Grief is so complicated, so messy, so intricately intertwined in daily life that it it sometimes sneaks up on you and catches you off guard.
Like today - driving to work on a plain ole normal Thursday morning. A brief thought of Valentine’s Day was all it took to make me think of you. I glanced down at your handwriting on my wrist and smiled - and quickly melted into a puddle of tears that were hard to overcome.
I thought after 11 years, it would get easier, less emotional, but I think it’s the opposite - now I just desperately grasp at any reminder or memory of the time we did get. Every year seems to carry more weight and more complicated emotions than the one before.
I can picture it all - the exact place I was in when I got the phone call, the drive up to Osborn that evening to see you, and the sleepless night that followed.

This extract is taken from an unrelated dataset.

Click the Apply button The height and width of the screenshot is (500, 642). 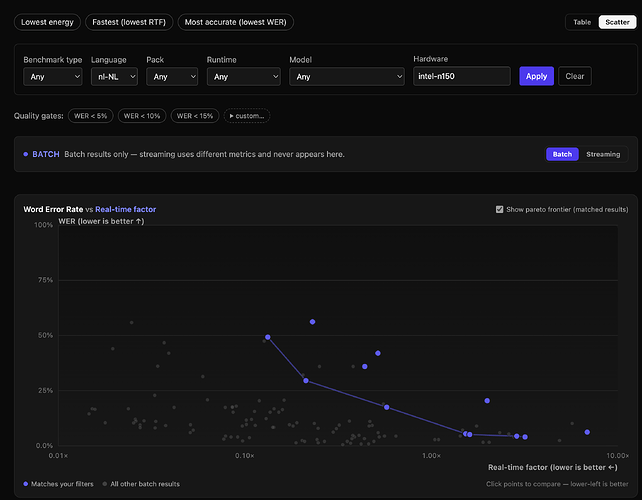click(536, 76)
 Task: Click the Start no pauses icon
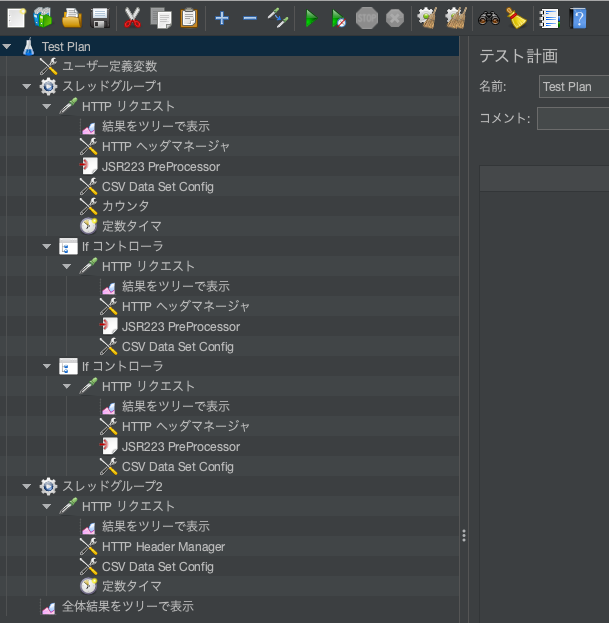coord(338,19)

I’ve really never *not* thought of you. I still wear your red t-shirt to bed more nights than not. It’s been 11 years but sometimes I swear I can still feel you here. A lot of things remind me of you - like drinking coffee, seeing ride-on lawn mowers, and anything Swedish. I have your signature embedded in my skin and your memory implanted in my brain - but my soul still longs for more.
You loved Jesus and you loved His people so intentionally and SO well. I have an entire box of cards from you - from Halloween to Easter and everything in between, you never passed up on an opportunity to send well wishes & love (and probably a 5 dollar bill!), even when we couldn’t be together.
So it was fitting, then, that after you died on February 13, we found a signed and sealed Valentine’s Day card all ready to go on your kitchen counter - one last reminder of how thoughtful you were and how much you loved - well, love.
It is impossible to fathom that someday I will realize I’ve lived as many years without you as the 16 we spent together. It’s hard not to be bitter that I lost you so young. I thought I was grown up at the time but gosh, how much of life I’ve lived wishing I could pick up the phone and call you or sit on your lap and hear you say “what’s up little squirt?!” one more time.
I wonder what you’d think of this adult life I’ve made for myself. Your friends all told me you were so excited to watch me graduate high school & spent a lot of time talking about staying in Arizona to be there for the occasion. I know you were proud of me then, I can’t imagine what you’d say now, if I could tell you everything. Like the fact that I now work in an emergency room just down the street from the one where you spent your last day. It warms my heart to wonder if some of my now coworkers were there that day with you in the trauma bay - I like to think that they were.
I want to hate Valentine’s Day for opening my scars every year, but I’m trying to be thankful for any reason to feel closer to you. Happy Valentine’s Day, Morfar.